Our house sat just back from the edge of the steep Rocky Mountain foothills of Colorado. The hills were stony with clusters of scrub oak and prairie grasses. Cacti poked their thorny faces out from the rocky soil, just asking you to step on them. 

As I made my way down to the valley below, I couldn’t help but marvel at how so many varieties of wildflowers seemingly thrived in such harsh and adverse conditions. The soil was very poor, and the hillside faced southwest, so it got a beating from the afternoon sun. What moisture did come either evaporated off or ran down the incline. 

Indian Paintbrush

In this unwelcoming xeriscape, wildflowers dotted the hillside, cheerfully beaming their colorful faces. Darling little burgundy Mexican hats, Indian paintbrush, ruby colored penstemon, yellow potentilla, and rudbeckia scattered across the dry slope. 

These wild beauties have adapted to the conditions of their environment. Many of them have long roots that drill down to the moisture and nutrients that are deep below the surface. Indian paintbrush thrive despite the conditions. Being a hemiparasite, this flower piggybacks off the surrounding grasses. They attach themselves to the roots of nearby grasses, which are already burrowed deep in the soil.  

A Flower’s Inspiration 

Is the Indian paintbrush’s stamina and unexpected beauty a metaphor for life? When one fights hard for something, the result becomes particularly striking. Over time, these flowers have figured out not only how to grow, but they’ve learned how to flourish in adverse situations. In fact, for these flowers, their environment isn’t adverse; it’s the norm.

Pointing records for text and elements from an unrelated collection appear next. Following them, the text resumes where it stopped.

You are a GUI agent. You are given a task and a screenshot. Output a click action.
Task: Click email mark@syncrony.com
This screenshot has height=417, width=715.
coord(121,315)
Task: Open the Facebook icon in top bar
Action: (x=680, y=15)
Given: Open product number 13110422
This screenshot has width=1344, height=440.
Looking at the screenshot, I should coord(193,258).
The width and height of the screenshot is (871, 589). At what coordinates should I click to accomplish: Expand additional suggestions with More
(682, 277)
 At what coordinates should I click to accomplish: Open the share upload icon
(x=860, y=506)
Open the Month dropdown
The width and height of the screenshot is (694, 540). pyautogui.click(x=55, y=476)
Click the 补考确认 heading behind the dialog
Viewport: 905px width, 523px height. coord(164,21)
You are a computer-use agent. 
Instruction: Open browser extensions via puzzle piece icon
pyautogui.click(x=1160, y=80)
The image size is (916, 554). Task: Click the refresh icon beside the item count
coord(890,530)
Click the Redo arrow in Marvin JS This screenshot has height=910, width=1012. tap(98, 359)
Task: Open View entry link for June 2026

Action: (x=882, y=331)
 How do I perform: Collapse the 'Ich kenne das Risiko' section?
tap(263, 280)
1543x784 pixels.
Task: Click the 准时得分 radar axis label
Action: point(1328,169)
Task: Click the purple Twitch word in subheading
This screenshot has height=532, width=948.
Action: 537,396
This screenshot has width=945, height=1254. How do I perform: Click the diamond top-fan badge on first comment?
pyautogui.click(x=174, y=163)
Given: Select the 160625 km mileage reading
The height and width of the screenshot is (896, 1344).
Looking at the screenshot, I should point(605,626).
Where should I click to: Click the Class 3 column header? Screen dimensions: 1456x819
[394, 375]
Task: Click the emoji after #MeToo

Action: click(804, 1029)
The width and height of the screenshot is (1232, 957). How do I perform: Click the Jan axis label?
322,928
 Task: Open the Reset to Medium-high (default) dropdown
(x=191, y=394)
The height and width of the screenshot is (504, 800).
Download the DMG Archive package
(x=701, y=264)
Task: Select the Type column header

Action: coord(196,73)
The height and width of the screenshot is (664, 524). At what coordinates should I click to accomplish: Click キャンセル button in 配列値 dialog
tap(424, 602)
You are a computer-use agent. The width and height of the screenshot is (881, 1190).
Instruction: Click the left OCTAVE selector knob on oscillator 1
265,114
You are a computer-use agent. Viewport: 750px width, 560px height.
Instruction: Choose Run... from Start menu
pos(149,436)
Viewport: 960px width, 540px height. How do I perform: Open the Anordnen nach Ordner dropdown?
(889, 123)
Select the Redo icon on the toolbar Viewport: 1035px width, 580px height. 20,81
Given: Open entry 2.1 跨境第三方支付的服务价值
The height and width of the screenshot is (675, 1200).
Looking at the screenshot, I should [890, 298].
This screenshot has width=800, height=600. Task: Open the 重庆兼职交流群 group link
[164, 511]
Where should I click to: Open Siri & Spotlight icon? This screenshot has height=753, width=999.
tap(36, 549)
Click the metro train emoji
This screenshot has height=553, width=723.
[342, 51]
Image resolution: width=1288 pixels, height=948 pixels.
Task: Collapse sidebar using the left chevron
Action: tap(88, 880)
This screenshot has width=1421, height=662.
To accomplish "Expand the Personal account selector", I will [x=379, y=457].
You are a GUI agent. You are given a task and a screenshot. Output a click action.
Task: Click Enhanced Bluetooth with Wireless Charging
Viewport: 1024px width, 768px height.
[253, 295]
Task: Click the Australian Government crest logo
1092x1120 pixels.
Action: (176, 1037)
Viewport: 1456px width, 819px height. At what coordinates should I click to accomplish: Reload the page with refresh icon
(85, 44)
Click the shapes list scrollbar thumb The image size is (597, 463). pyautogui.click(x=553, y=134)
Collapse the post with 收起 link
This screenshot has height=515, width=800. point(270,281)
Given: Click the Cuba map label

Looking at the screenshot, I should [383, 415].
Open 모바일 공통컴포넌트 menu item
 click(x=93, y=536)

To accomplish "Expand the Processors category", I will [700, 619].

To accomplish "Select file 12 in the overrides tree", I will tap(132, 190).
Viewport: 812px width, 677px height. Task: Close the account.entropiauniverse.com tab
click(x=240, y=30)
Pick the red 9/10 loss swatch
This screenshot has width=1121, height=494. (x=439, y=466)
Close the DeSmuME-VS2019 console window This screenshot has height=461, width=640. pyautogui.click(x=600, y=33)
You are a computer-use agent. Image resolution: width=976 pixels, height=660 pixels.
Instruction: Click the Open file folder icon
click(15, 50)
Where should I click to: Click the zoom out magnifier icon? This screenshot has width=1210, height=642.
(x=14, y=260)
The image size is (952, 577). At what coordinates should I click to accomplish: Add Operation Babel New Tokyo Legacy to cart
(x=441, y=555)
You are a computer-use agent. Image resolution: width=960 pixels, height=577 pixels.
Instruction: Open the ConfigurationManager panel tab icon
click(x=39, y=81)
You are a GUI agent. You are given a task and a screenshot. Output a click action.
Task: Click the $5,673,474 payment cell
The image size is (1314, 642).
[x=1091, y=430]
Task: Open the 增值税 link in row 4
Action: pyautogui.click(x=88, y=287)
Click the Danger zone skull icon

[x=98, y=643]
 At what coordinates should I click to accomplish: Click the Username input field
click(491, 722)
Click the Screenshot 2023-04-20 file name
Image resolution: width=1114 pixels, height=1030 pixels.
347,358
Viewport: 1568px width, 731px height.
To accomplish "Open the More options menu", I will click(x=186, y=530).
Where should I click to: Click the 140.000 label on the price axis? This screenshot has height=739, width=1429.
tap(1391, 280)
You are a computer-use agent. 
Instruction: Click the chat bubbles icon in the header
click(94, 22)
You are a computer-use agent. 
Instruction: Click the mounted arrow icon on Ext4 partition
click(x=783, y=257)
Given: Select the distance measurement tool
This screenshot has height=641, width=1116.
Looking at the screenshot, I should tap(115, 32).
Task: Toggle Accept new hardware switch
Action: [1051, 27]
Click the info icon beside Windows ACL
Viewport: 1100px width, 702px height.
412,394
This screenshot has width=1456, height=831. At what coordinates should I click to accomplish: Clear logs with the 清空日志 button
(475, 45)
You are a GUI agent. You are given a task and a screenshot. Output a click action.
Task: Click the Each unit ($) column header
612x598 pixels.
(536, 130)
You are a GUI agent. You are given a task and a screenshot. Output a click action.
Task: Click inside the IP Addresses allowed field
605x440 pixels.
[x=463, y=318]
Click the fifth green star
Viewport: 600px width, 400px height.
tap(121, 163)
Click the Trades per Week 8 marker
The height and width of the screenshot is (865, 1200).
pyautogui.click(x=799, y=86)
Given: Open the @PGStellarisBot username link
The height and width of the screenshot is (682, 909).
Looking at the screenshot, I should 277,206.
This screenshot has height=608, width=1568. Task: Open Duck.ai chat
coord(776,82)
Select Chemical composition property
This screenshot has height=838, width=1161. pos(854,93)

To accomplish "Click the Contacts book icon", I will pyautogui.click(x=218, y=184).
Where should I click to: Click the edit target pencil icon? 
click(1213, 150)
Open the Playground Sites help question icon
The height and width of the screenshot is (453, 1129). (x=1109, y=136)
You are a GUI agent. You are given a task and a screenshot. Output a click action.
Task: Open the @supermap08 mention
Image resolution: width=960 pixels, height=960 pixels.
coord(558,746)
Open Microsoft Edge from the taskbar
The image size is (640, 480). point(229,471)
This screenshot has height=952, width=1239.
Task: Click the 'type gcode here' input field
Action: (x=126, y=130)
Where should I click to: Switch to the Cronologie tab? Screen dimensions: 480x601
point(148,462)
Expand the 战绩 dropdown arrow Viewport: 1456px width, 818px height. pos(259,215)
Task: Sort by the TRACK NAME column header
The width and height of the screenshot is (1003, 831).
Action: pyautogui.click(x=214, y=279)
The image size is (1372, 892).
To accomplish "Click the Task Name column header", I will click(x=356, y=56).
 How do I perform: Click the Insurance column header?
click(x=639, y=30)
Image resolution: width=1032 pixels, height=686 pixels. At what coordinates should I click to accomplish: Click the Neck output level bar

Joy from Wildflowers and Berries

I find wildflowers to be inspiring. When I am huffing and puffing up a mountainside, I look over the steep slopes or high mountain meadows, and I see spectacular beauty in the wildest environments. How can I not breathe easier in their delicate elegance? 

My eyes light up when I see wildflowers in bloom against the stark and vast background they call home. Then the wild berries come as a rare gift in the wilderness when tasted on the edge of a remote trail.

As I sit here, painting within the bleak January landscape, I wait for next summer. I hope my family’s trips into the mountains coincide with the bloom times of our favorite flowers or the ripening of our favorite mountain fruits. 

Until then I draw them, and I paint them, and I offer them for you to enjoy on art prints and cards as well. This is so you can dream along with me. We can wait together for warmer days, for summer mountain wildflowers, for buckets full of chokecherries, for bushes alongside high mountain trails that offer up what little they have so that the fleeting visitor might be refreshed.